24. Choose Activities You Enjoy
Exercising after work should be a way to boost your energy and shift your focus away from the day’s stress. Choose activities and workouts that you genuinely enjoy and look forward to. Whether it’s dancing, swimming, or playing a sport, finding activities that bring you joy will make it easier to stay motivated.
Tips for Weight Loss
25. Set Realistic Goals
When it comes to weight loss, setting small and achievable goals is key. Begin by setting daily goals, then progress to weekly and monthly goals. By breaking your weight loss journey into manageable steps, you’ll stay motivated and maintain a sense of accomplishment along the way.
26. Surround Yourself with Supportive People
Surrounding yourself with a supportive network can make a world of difference when it comes to weight loss. Seek out like-minded individuals who share your goals and encourage healthy habits. Their support and encouragement will help keep you motivated and accountable.
27. Focus on Sustainable Eating Habits
To stay motivated and make lasting changes, focus on cultivating sustainable eating habits. Avoid extreme diets or overly restrictive eating plans that can lead to frustration and burnout. Instead, adopt a balanced approach that includes a variety of whole foods and allows for occasional treats.
28. Practice Portion Control
One effective strategy for weight loss is practicing portion control. Instead of completely eliminating your favorite foods, learn to enjoy them in moderation. When dining out, ask for a to-go container with your meal and immediately portion out half of it to save for later. This way, you can enjoy your favorite dishes without overindulging.
Tips for Healthy Eating
29. Embrace Meal Prep
Meal prepping is a fantastic way to stay on track with your healthy eating goals. Set aside a specific day each week to plan, shop for, and prepare at least two to three lunches for the week. Preparing meals in advance will save you time and ensure that you have nutritious options readily available.
30. Focus on Adding, Not Restricting
Instead of focusing on what you should eliminate from your diet, shift your mindset to adding more nutrient-dense foods. Increase your intake of fruits, vegetables, lean proteins, whole grains, and healthy fats. By prioritizing nutrient-rich foods, you’ll naturally crowd out less healthy options.

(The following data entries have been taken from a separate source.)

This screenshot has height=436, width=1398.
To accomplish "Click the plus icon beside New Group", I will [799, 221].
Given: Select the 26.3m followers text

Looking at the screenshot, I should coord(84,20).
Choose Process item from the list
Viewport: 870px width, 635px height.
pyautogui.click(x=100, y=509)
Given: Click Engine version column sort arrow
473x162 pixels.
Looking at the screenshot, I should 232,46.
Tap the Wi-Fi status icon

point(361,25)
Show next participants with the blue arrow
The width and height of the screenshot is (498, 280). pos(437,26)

31. Experiment with New Recipes
One way to keep healthy eating exciting is to try new recipes on a regular basis. Challenge yourself to prepare at least one new healthy recipe each week. Look for recipes that incorporate lean proteins, vegetables, whole grains, and healthy fats. Exploring new flavors and cooking techniques will keep your taste buds satisfied and motivated.

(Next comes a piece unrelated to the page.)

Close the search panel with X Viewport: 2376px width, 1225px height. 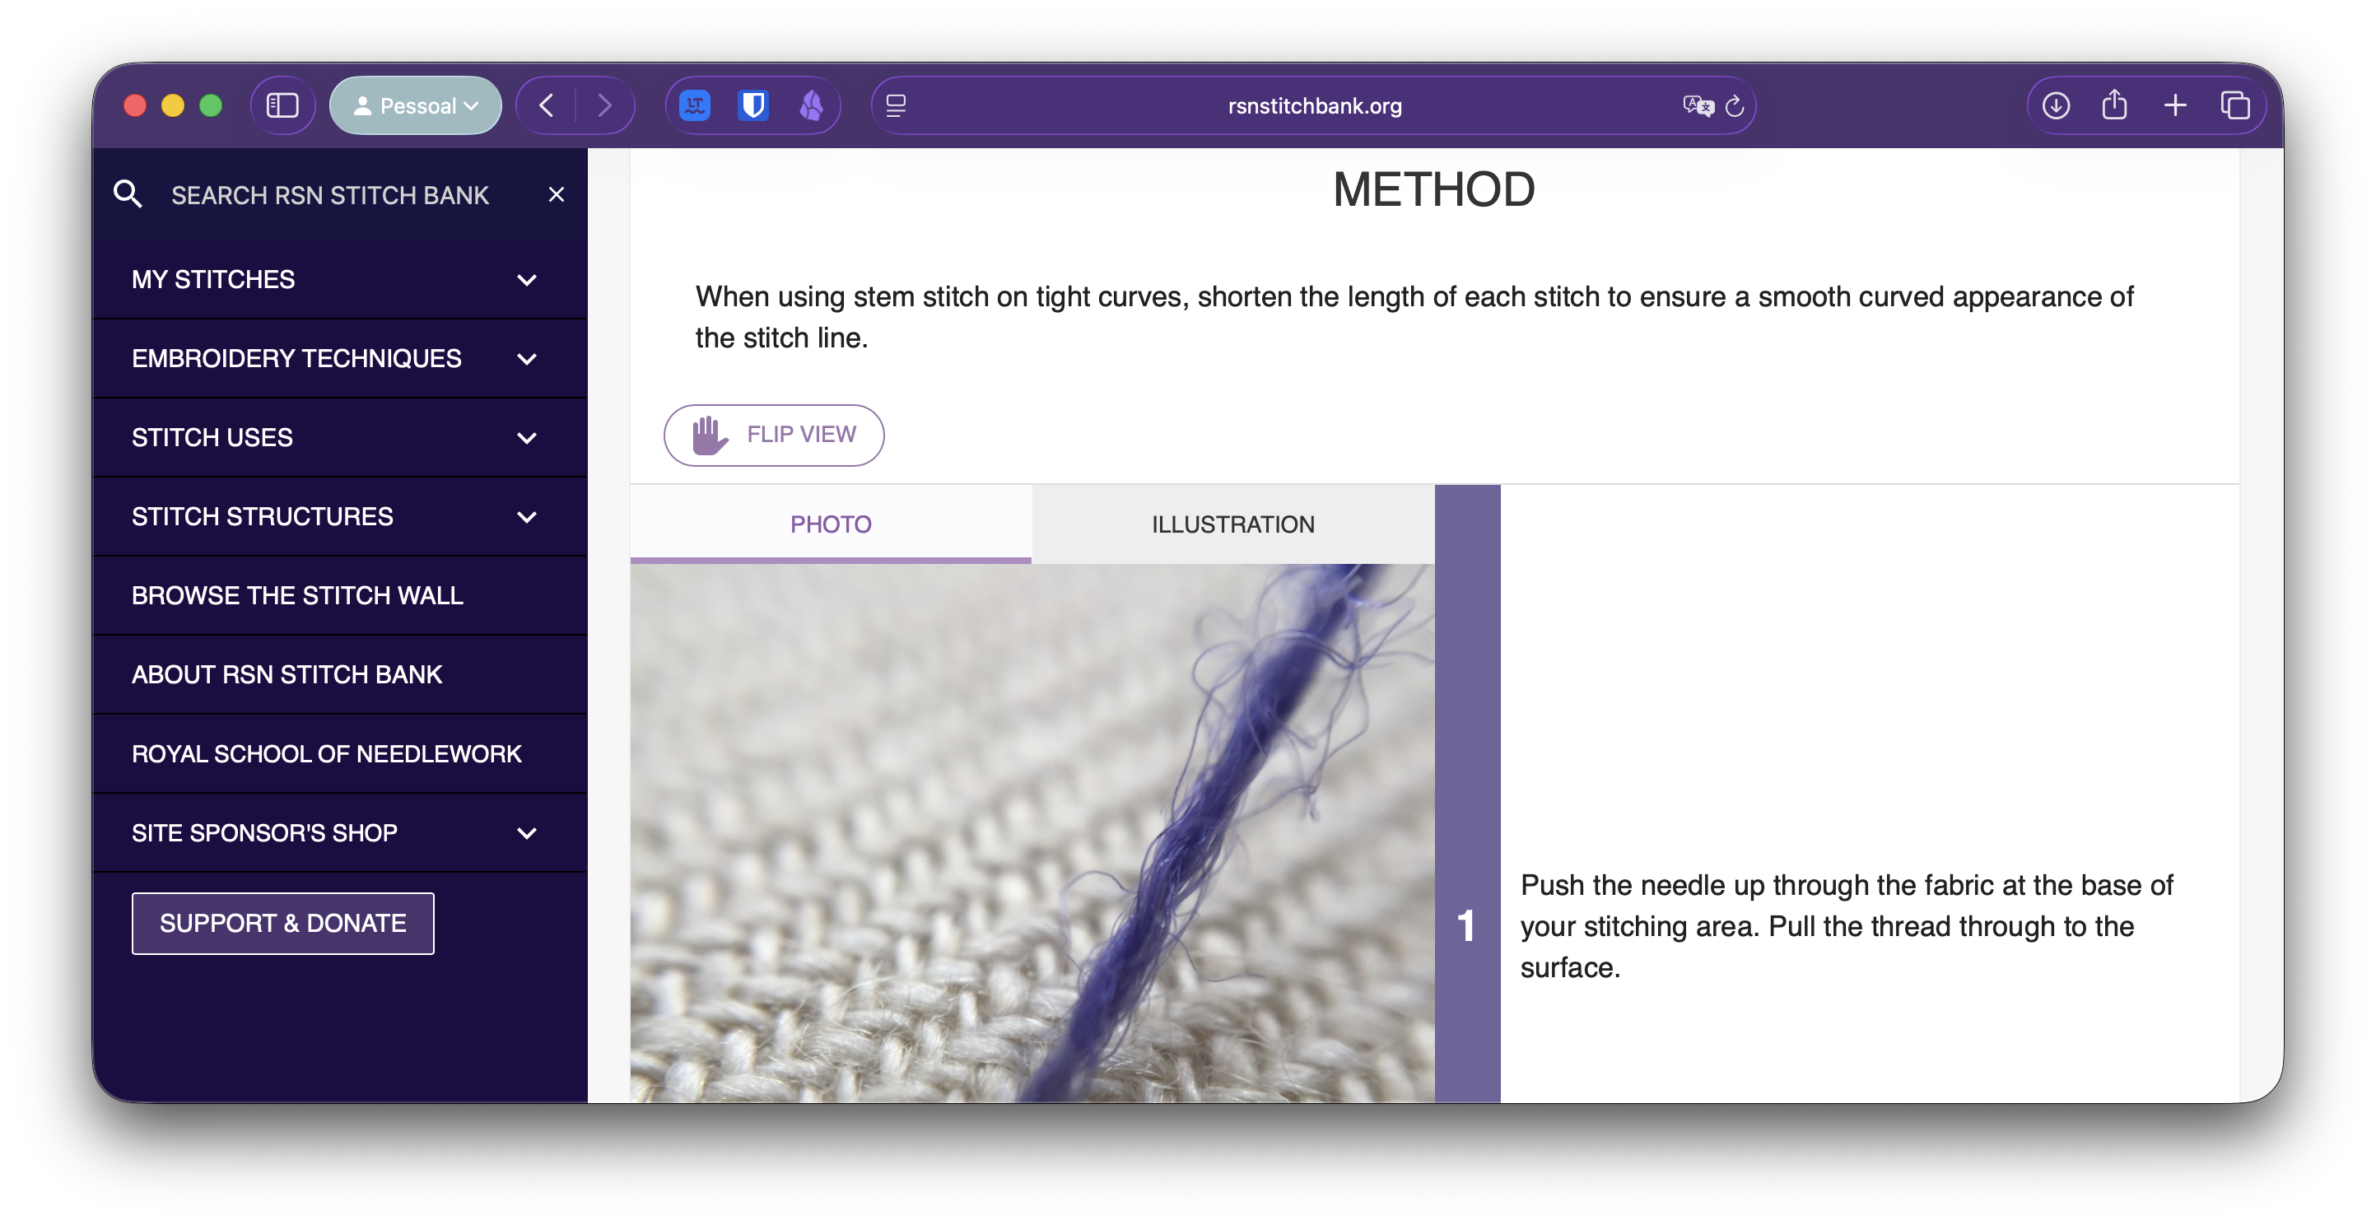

32. Hydrate with Flavored Water
Instead of reaching for sugary drinks, infuse your water with natural flavors. Add slices of cucumber, strawberries, oranges, lime, or mint to your water for a refreshing and flavorful beverage. Staying hydrated is crucial for overall health and can help curb unnecessary snacking.

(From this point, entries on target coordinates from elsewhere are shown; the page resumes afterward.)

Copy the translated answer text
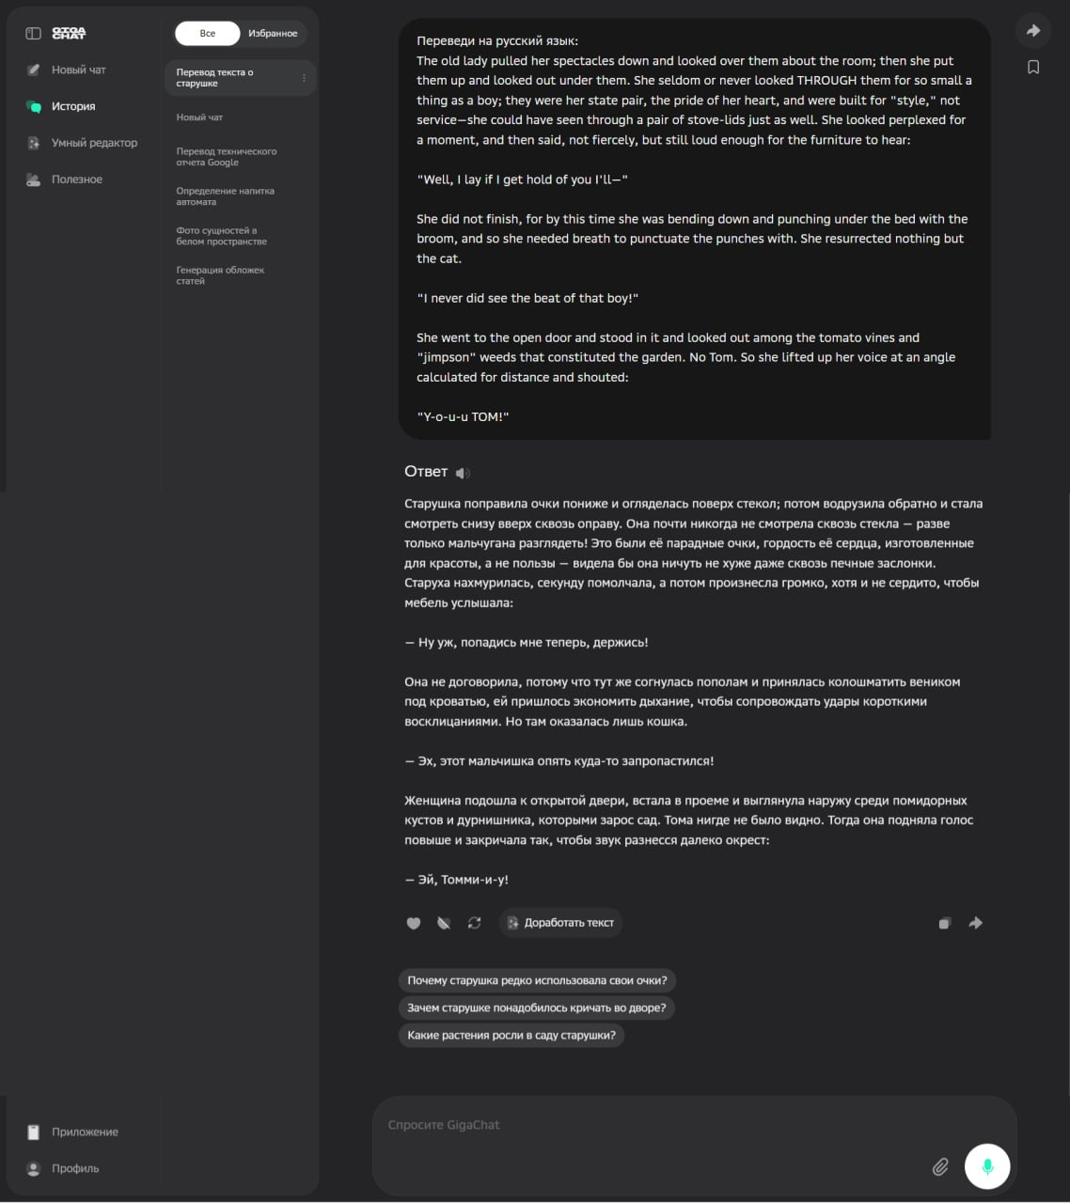1070x1203 pixels. point(944,923)
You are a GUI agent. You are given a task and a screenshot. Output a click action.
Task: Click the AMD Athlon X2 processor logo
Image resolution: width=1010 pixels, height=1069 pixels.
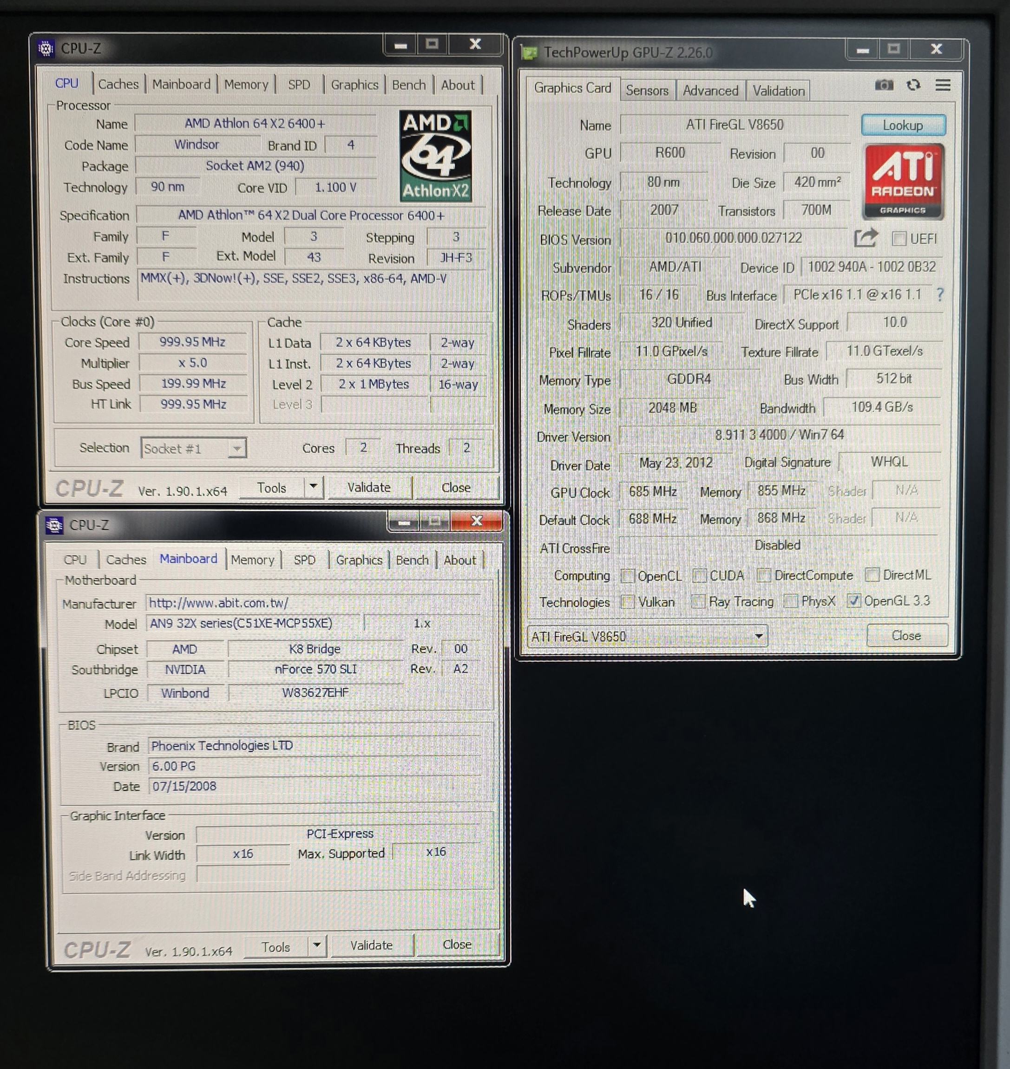coord(436,156)
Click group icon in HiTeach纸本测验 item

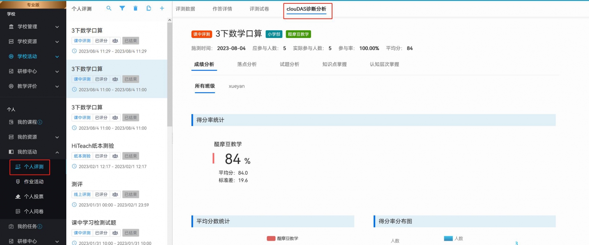pos(115,156)
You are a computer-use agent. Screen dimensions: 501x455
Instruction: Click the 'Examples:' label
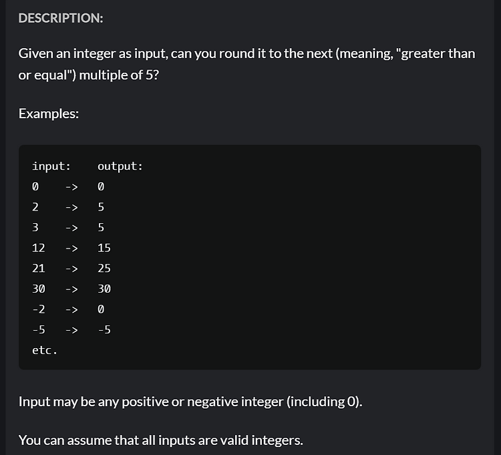click(x=49, y=114)
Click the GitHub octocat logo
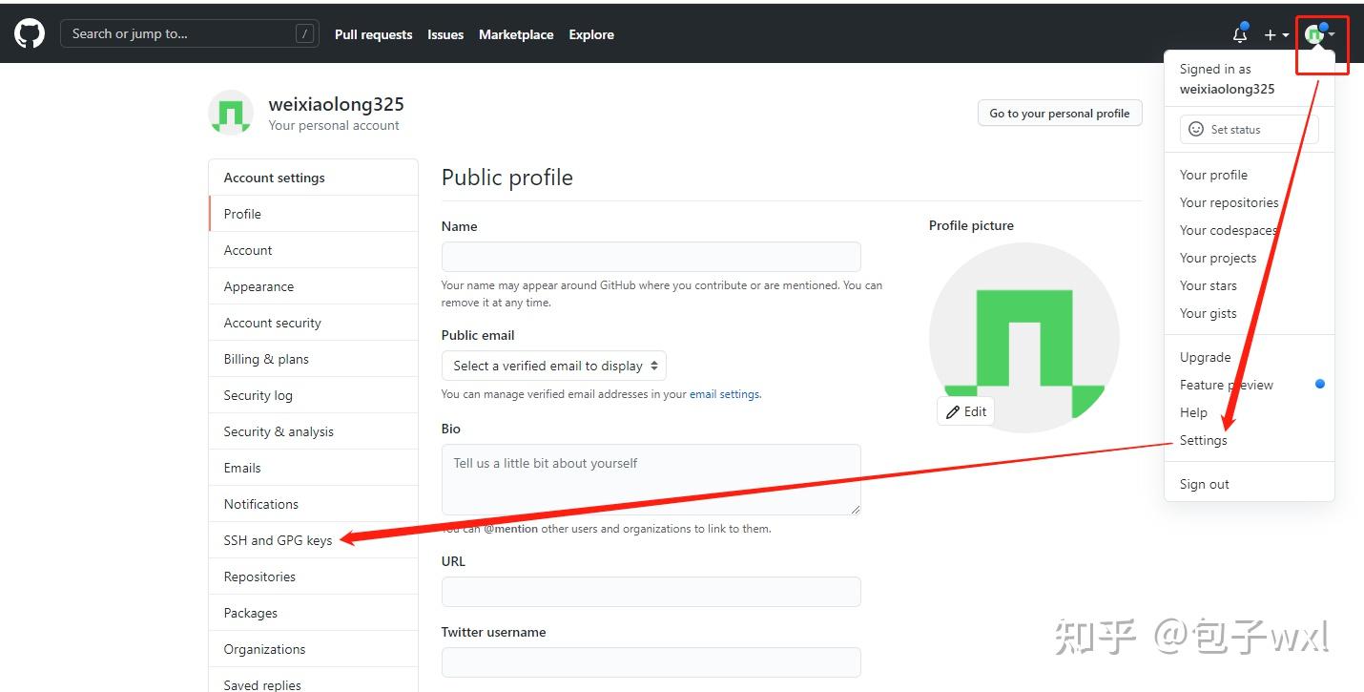Viewport: 1364px width, 692px height. (x=29, y=32)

When to Seek Professional Help
Working with a personal trainer can be highly beneficial, regardless of your fitness level. If you’re new to exercise, a certified trainer can guide you through proper form and technique, design a program tailored to your needs, and provide support and motivation. For seasoned gym-goers, a trainer can help break through plateaus, introduce new exercises, and provide fresh perspectives.
If you’re looking for specialized training or have specific health conditions, such as diabetes or arthritis, working with a professional can ensure that your workouts are safe and effective. Look for trainers with accredited certifications from organizations like the National Strength and Conditioning Association (NSCA), American College of Sports Medicine (ACSM), or American Council on Exercise (ACE) to ensure their expertise and knowledge.